3. Desde abril do ano passado, quando começou a tomar forma o novo sistema tributário e as transferências federais que implicaria, o governo federal manteve-se, de fato, omisso, a menos de declarações à imprensa. Tal omissão, aliás, estendeu-se também ao problema da geração de despesas públicas e das transferências de encargos na nova Constituição. Não é surpreendente? Sem exagero, a esses assuntos não foi dedicado um centésimo de tempo que o governo empregou na questão da duração de mandato.

4. O projeto tributário que ora está sendo apreciado pelo plenário da Constituinte foi apresentado pelo “Centrão” (que acolheu na sua quase totalidade o que veio da Sistematização). Como se sabe, o Centrão é a principal base de sustentação das teses do governo na Constituinte. Não é um paradoxo?

5. A única proposta apresentada pelo governo para diminuir as transferências, através do líder do PFL, perseguiu um alvo errado: eliminar a fusão de cinco impostos federais (tributos “em cascata” e de arrecadação pequena) com o ICM. No entanto, esta é a medida mais racional e modernizante do capítulo tributário – altamente consensual entre os especialistas em tributação e apoiada inclusive por grandes órgãos de imprensa – e é responsável por somente um quinto das “perdas” da União. Não é outro paradoxo?
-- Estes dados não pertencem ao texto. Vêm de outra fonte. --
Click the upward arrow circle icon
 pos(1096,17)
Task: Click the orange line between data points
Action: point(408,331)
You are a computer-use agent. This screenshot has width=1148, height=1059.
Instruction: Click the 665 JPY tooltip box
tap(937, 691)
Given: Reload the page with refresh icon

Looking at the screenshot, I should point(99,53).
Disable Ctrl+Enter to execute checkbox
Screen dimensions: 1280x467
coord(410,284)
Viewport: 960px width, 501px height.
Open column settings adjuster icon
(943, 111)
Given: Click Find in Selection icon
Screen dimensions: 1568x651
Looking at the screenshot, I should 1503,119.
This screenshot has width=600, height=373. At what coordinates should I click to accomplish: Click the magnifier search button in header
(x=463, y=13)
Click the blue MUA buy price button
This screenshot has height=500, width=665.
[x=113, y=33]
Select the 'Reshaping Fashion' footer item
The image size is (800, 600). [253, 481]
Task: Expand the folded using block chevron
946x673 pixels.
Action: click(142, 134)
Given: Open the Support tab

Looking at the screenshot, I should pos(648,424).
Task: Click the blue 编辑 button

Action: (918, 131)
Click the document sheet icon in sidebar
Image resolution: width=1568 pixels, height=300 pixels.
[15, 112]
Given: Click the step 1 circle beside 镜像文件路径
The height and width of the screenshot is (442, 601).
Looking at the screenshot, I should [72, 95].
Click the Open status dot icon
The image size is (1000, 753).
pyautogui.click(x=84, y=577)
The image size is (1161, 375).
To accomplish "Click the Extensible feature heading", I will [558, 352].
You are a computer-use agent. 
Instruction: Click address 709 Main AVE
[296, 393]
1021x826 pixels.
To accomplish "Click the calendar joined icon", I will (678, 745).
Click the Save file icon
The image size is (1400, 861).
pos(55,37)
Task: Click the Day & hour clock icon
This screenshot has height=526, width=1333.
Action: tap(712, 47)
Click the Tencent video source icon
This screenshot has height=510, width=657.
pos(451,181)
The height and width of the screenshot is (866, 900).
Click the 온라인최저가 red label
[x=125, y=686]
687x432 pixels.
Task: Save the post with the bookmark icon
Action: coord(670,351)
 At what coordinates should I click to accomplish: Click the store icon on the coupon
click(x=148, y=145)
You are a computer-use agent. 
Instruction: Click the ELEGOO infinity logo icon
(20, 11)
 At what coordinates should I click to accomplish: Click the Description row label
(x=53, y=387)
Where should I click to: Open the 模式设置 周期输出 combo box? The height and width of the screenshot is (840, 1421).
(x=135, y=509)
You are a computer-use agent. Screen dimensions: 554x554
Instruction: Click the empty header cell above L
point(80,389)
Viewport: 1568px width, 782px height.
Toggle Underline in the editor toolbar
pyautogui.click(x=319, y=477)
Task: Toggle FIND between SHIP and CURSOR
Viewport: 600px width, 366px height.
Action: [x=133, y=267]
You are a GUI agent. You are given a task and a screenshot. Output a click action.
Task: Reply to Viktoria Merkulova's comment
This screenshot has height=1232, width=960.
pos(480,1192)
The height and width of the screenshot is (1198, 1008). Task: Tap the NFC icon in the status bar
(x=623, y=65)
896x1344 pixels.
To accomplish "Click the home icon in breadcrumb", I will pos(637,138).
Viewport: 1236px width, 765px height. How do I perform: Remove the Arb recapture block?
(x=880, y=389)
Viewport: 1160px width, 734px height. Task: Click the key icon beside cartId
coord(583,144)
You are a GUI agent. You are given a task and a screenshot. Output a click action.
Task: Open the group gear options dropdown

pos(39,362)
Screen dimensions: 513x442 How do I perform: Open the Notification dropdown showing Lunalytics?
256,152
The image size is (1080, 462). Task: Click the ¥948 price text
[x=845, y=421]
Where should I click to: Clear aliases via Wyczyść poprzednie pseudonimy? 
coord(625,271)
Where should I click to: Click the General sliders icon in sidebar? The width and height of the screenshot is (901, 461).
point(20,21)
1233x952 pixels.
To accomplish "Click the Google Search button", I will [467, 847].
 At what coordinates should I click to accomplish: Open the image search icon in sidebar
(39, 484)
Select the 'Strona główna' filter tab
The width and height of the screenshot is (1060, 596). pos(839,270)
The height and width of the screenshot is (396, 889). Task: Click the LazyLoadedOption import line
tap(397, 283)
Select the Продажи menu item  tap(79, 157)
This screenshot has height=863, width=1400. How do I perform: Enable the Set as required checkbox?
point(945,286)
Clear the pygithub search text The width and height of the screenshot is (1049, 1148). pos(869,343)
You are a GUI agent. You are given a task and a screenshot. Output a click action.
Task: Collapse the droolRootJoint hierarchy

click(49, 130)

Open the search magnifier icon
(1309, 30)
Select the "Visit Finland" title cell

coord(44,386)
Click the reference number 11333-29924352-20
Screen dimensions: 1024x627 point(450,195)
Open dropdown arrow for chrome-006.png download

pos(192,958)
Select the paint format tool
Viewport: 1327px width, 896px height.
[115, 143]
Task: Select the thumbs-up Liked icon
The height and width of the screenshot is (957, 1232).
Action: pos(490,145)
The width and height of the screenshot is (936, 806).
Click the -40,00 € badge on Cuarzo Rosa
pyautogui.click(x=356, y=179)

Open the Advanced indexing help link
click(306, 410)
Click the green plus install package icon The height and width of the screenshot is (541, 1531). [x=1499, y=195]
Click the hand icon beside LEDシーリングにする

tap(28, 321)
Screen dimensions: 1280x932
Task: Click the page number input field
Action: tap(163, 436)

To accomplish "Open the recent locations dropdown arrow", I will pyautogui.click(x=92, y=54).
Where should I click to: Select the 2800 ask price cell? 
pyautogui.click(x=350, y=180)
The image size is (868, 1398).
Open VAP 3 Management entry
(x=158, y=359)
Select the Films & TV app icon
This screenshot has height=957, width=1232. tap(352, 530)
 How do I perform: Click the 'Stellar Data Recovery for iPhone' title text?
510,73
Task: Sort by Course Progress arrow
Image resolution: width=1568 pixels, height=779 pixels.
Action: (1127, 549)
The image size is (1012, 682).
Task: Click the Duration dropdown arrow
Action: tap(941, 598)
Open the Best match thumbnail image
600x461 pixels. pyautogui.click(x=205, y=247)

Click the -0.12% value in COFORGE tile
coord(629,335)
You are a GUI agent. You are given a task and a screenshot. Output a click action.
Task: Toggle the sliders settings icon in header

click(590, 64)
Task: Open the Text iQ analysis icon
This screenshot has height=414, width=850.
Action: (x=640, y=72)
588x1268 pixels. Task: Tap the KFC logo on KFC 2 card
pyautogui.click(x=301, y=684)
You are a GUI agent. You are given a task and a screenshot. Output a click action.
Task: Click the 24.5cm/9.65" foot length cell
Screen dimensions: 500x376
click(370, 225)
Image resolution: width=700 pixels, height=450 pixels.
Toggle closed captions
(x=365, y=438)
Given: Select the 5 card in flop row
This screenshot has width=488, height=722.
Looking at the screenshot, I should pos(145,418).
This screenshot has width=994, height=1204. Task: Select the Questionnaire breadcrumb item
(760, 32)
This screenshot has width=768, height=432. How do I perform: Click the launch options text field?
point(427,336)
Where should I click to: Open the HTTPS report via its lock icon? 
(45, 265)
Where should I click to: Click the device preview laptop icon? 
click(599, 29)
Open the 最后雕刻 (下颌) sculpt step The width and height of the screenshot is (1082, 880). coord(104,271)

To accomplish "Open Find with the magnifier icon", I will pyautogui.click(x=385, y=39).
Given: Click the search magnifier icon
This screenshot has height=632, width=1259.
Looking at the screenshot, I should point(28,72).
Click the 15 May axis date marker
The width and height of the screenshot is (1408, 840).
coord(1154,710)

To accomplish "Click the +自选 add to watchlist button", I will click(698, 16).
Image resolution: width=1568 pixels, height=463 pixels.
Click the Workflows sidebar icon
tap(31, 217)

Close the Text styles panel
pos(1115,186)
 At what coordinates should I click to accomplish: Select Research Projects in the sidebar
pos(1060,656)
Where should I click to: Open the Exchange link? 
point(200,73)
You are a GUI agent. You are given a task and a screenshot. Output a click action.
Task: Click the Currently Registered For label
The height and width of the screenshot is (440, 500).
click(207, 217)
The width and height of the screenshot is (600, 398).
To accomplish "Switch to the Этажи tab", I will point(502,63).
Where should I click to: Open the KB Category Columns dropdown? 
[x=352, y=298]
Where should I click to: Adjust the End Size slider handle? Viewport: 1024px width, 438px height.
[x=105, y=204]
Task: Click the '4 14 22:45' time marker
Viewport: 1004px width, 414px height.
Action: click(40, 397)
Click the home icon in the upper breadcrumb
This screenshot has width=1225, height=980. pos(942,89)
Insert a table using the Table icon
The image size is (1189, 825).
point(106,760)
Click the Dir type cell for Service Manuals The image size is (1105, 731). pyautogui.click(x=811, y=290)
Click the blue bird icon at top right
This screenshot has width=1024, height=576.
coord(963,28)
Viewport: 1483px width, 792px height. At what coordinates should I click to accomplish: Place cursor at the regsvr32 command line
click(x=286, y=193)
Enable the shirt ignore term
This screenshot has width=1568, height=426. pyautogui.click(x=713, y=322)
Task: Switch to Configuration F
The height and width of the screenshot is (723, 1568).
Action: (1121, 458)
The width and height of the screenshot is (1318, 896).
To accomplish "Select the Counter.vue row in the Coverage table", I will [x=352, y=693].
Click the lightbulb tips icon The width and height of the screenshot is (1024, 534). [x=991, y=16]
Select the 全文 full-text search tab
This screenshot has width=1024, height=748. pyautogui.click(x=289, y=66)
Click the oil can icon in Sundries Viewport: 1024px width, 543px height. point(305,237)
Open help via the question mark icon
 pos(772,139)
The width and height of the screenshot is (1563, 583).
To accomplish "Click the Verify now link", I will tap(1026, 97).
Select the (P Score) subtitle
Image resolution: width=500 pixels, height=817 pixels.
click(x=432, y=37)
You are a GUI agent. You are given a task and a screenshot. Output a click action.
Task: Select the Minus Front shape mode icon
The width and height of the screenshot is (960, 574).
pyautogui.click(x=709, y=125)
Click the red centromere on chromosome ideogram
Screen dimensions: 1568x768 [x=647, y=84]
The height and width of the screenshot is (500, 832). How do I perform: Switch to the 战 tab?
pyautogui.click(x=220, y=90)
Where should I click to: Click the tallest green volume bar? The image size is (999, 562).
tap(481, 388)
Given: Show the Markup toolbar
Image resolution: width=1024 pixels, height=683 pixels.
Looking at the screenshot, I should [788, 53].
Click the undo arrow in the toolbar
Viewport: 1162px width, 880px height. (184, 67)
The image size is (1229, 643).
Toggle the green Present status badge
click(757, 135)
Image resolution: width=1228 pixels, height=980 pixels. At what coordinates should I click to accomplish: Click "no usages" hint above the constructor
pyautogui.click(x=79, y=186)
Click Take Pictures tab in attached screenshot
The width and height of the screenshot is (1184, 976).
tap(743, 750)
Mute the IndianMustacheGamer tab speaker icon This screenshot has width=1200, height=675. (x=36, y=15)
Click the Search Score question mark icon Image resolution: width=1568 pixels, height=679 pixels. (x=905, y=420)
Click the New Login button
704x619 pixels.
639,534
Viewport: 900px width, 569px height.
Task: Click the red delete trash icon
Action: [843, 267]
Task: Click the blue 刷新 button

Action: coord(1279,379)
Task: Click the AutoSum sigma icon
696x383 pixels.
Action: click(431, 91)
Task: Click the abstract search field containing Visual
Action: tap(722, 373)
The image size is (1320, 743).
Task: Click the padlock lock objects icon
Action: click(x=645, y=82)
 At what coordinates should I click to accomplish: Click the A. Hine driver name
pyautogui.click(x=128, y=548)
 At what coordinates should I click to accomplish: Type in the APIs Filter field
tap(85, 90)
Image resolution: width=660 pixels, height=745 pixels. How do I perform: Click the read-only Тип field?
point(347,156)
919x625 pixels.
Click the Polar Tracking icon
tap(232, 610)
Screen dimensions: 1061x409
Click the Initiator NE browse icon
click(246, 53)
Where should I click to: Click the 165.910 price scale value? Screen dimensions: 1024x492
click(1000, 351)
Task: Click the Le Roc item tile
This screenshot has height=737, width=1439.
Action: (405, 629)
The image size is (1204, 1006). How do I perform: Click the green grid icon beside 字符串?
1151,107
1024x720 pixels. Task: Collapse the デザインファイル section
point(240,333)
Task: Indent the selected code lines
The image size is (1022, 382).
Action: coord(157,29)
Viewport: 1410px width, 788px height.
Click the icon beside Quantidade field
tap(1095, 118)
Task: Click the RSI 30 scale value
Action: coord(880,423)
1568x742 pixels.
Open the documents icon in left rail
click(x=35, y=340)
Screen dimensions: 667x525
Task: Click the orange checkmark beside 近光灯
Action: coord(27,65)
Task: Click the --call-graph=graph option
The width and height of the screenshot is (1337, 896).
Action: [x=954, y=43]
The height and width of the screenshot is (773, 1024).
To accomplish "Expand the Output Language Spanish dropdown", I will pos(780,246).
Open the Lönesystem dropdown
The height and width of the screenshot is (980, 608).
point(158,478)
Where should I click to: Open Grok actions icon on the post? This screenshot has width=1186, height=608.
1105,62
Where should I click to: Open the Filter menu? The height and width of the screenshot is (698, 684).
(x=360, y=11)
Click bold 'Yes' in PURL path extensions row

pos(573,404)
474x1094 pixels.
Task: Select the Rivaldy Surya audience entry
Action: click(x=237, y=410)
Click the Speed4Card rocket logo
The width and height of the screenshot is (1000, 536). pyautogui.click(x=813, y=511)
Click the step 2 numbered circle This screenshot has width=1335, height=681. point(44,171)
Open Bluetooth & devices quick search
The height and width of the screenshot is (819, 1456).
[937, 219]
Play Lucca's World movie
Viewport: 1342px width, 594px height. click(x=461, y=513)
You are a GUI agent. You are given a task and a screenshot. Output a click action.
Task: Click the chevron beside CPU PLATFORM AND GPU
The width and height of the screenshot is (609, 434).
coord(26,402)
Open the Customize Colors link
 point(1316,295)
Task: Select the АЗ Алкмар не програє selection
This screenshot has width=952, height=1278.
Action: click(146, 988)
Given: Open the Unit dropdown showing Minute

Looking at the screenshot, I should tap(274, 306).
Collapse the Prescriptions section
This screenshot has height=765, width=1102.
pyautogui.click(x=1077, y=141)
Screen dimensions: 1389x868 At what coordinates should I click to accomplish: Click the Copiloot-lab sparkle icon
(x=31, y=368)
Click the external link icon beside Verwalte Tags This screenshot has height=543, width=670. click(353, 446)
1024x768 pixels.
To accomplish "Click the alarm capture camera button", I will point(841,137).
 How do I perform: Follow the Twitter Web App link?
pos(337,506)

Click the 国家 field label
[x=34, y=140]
6. Não estou minimizando, e nunca o fiz, o peso das transferências a serem feitas. Terá que haver descentralização de funções e encargos, a fim de que não se reproduza, simetricamente, com sinal trocado, o desequilibrio gerado a partir de meados da década dos 60. Há alguma garantia de que tal descentralização seja feita? Isto dependerá de desconcentração de poder, do descortino do governo federal, do espírito público de governadores e prefeitos e da responsabilidade do Congresso. Trata-se de um grande desafio, que não é, porém, o único nem o maior que o processo democrático em nosso país deverá enfrentar e vencer.